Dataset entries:
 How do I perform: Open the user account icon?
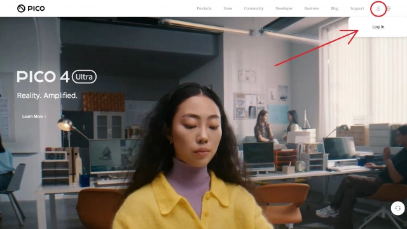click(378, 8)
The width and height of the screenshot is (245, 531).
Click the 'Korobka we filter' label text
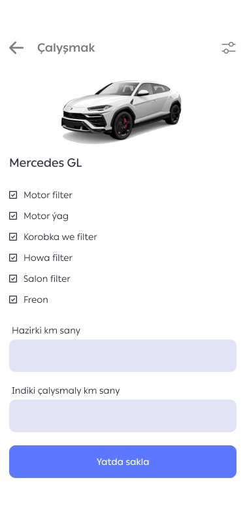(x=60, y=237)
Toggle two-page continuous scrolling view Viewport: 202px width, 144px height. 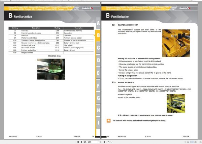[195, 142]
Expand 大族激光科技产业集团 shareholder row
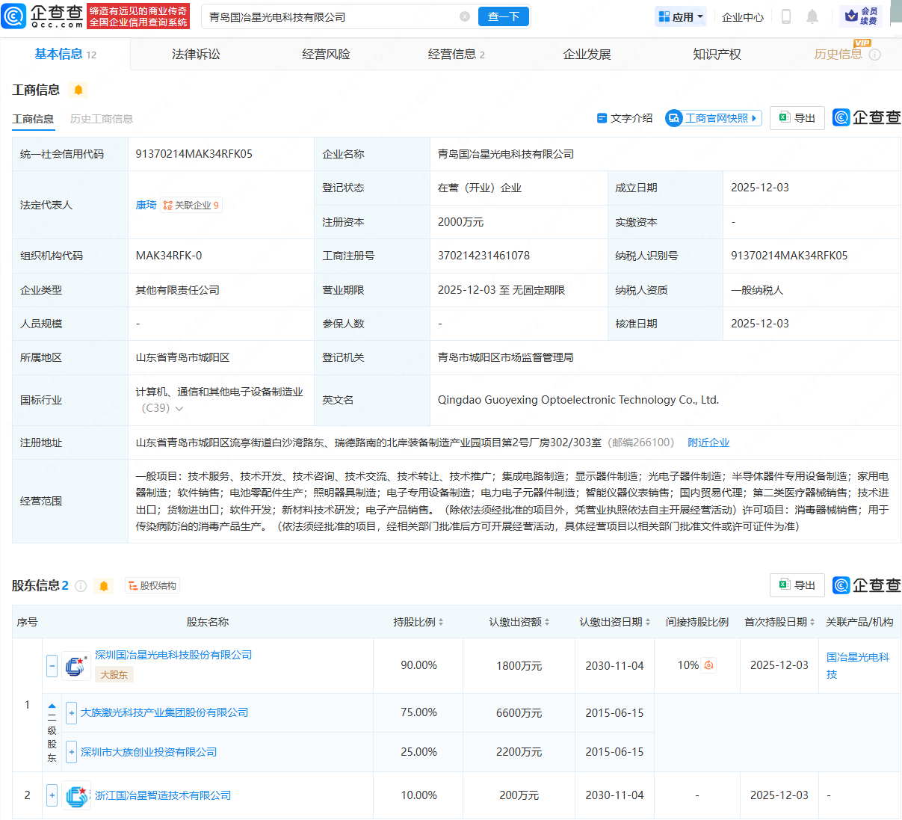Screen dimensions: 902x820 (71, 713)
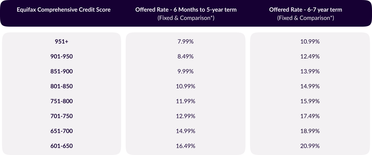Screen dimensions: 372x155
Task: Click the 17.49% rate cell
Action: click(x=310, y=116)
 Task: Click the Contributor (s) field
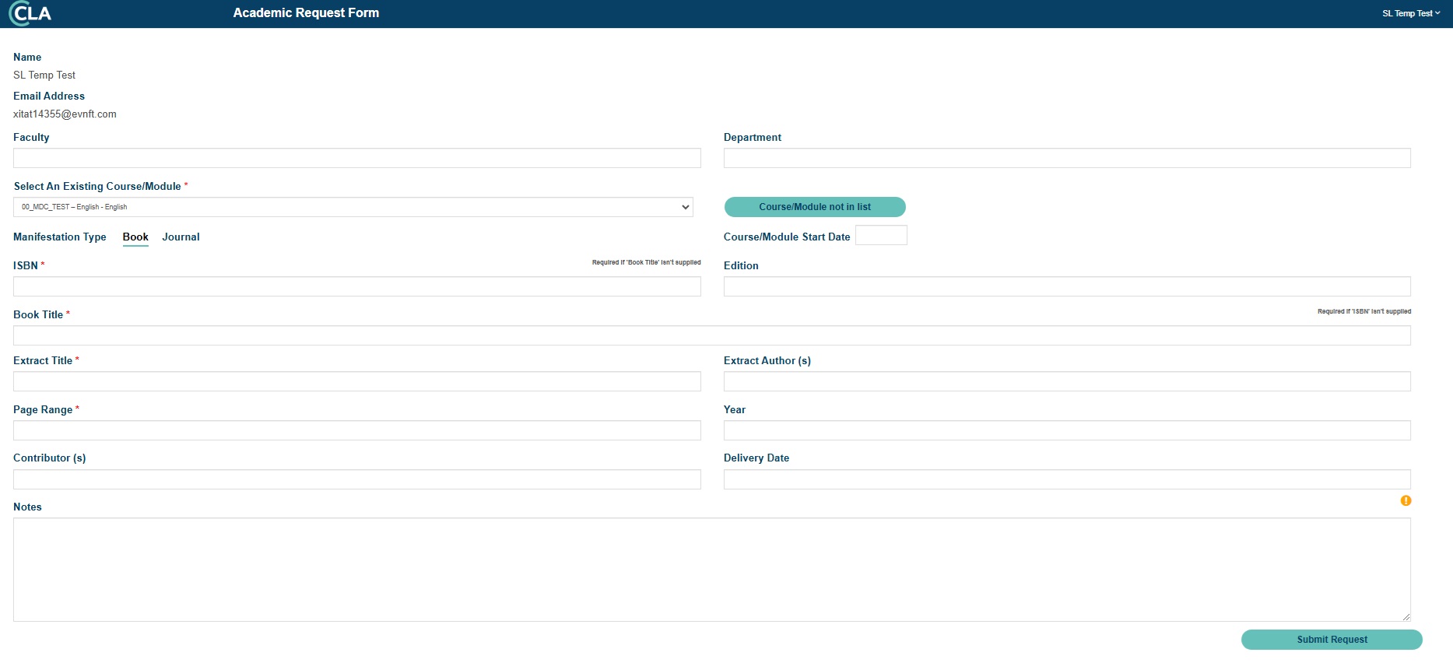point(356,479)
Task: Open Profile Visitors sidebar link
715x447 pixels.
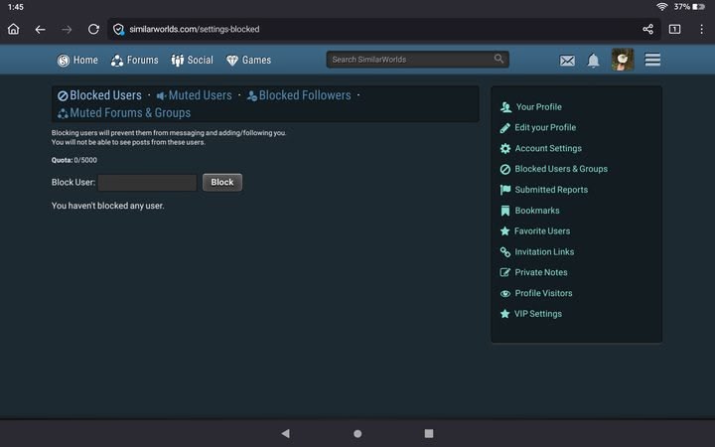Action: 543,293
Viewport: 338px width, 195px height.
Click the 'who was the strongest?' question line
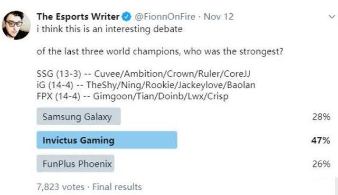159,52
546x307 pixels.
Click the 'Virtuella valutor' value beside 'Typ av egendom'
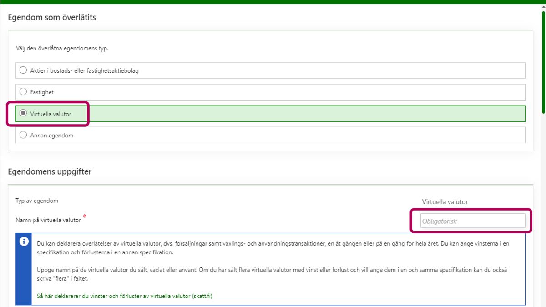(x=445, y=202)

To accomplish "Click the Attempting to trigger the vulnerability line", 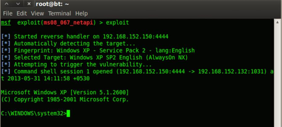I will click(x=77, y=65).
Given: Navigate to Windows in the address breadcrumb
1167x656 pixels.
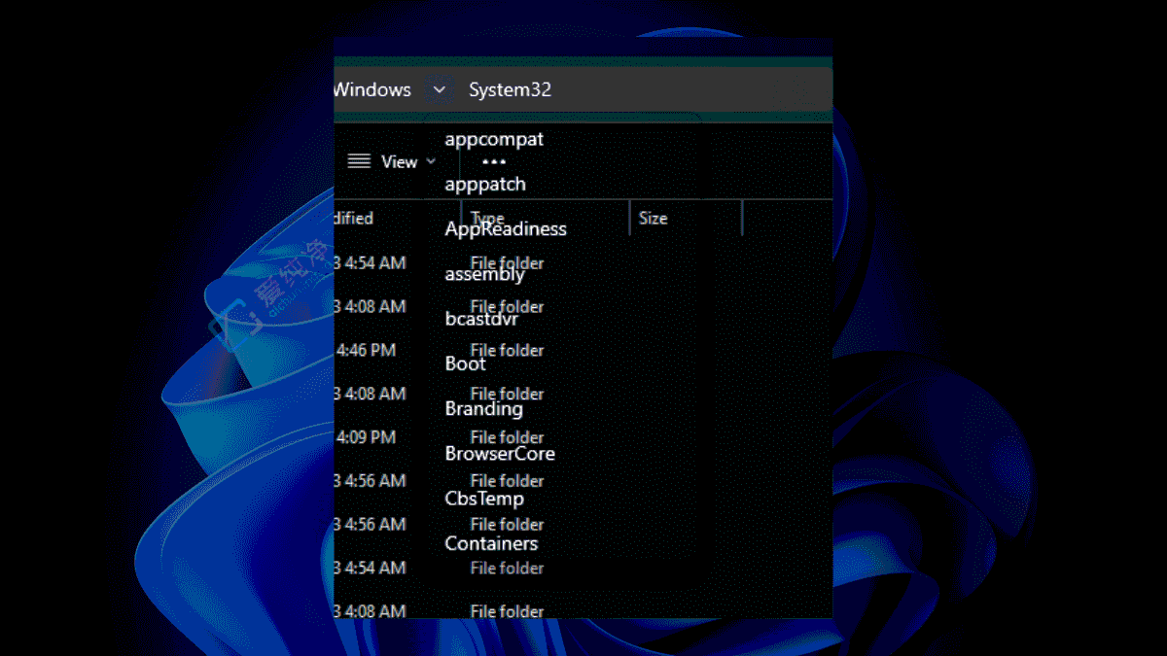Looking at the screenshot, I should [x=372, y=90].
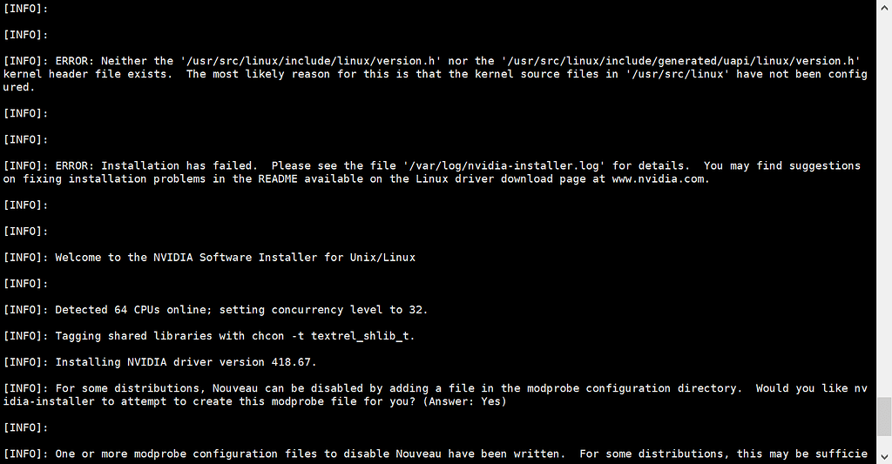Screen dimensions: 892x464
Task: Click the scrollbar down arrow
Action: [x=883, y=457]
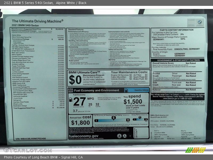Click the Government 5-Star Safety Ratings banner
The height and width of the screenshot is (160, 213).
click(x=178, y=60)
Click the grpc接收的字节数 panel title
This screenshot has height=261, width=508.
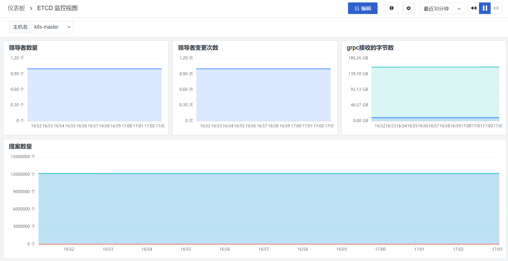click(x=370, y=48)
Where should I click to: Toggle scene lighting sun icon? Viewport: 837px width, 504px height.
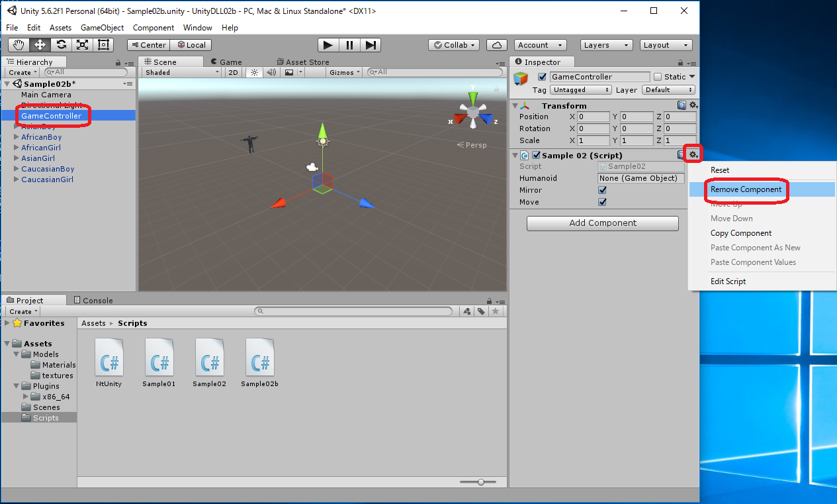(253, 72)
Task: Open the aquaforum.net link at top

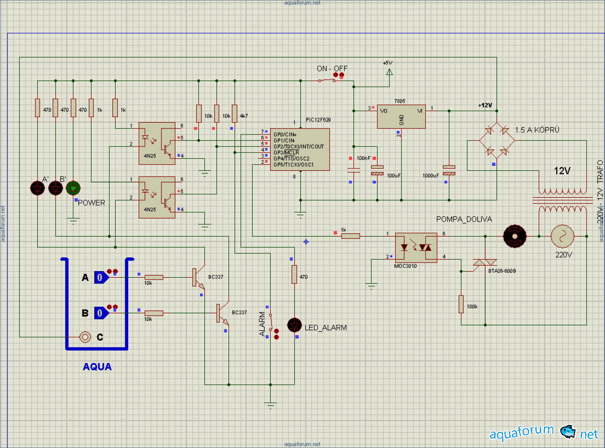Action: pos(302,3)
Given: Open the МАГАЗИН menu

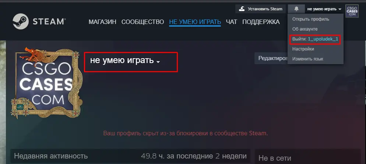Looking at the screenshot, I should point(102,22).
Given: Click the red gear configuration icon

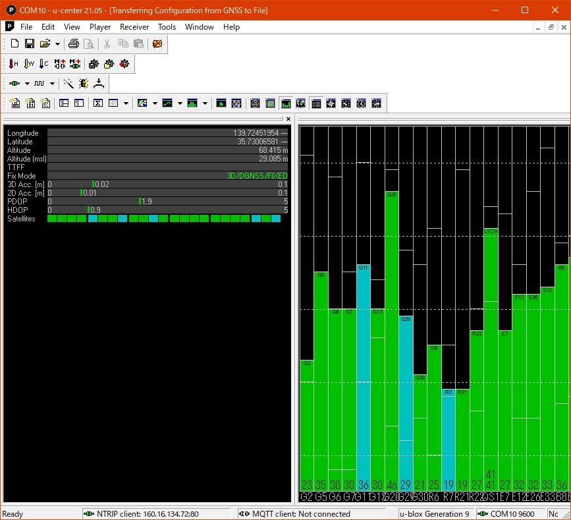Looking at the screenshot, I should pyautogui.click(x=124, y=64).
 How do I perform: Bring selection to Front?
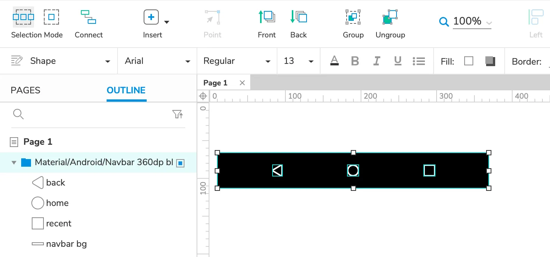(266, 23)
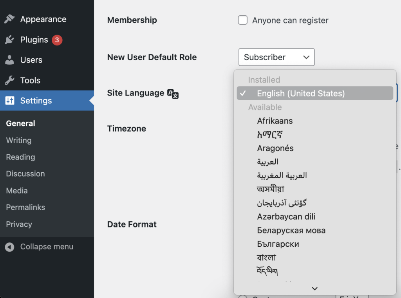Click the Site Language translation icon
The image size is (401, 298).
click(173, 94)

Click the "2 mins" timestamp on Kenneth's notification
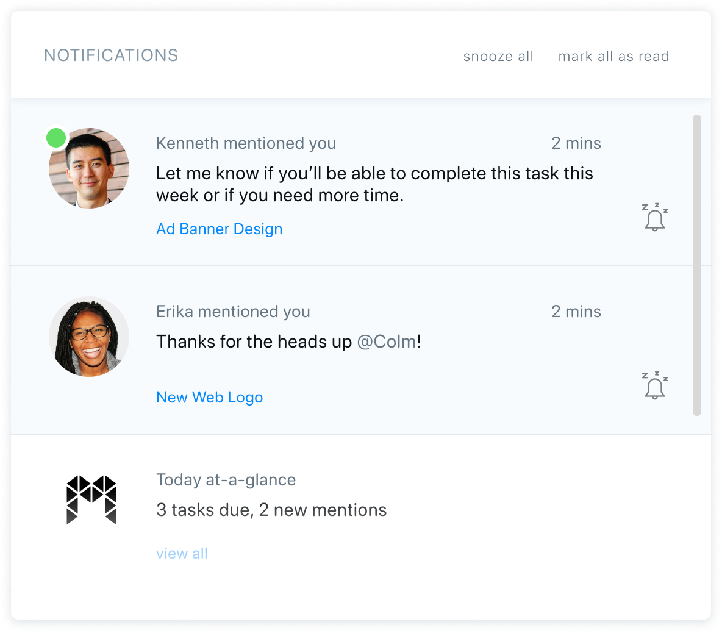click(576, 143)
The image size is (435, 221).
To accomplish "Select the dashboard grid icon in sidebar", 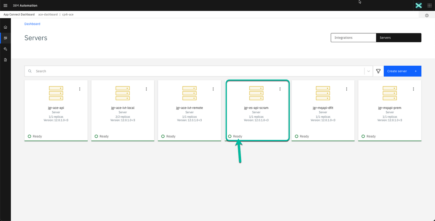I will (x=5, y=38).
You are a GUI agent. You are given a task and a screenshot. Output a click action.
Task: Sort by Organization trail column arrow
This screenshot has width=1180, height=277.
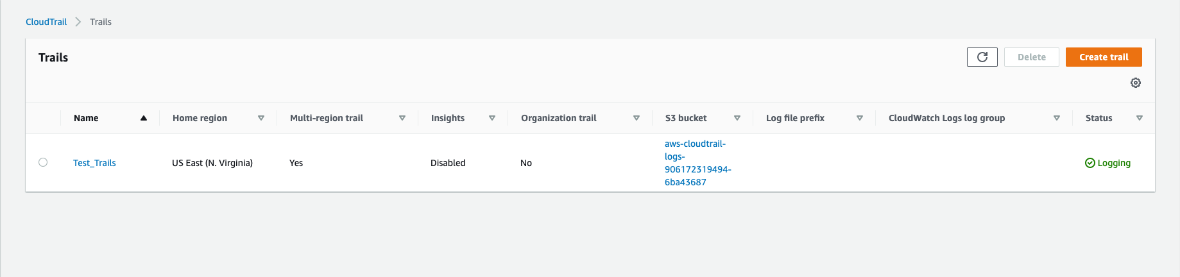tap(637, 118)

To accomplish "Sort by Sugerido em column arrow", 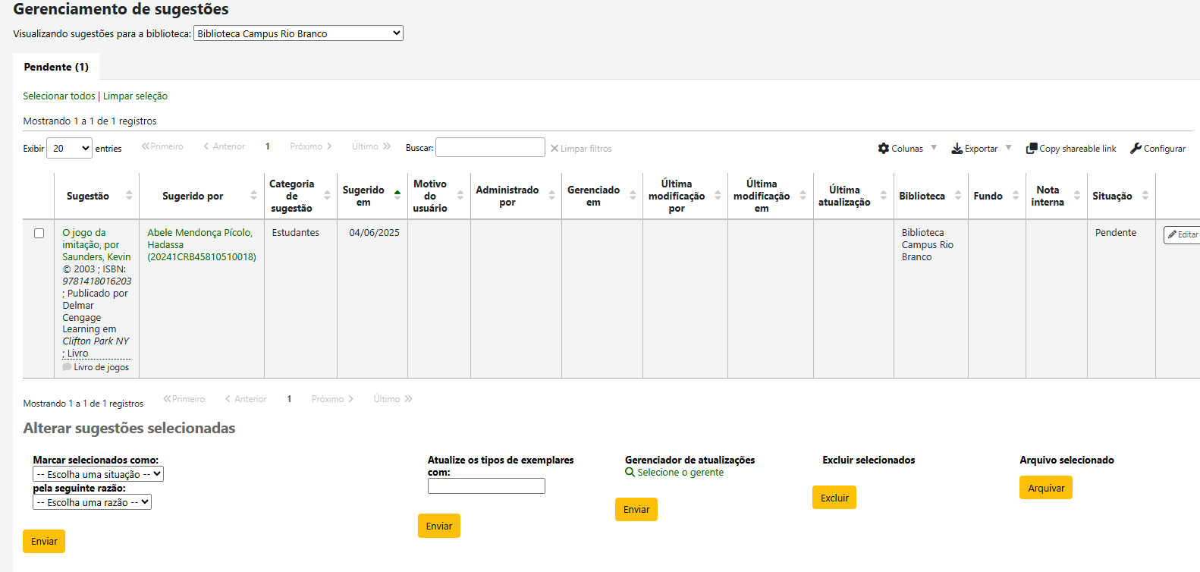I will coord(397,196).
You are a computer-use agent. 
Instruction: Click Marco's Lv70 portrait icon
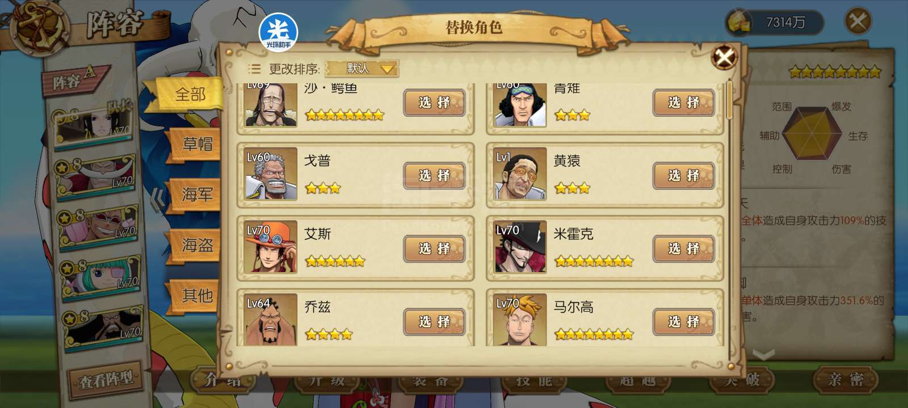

» What to work on: Your answer must be the count of lines in the data that contain "agent", with no added words.

» Response to this exercise: 2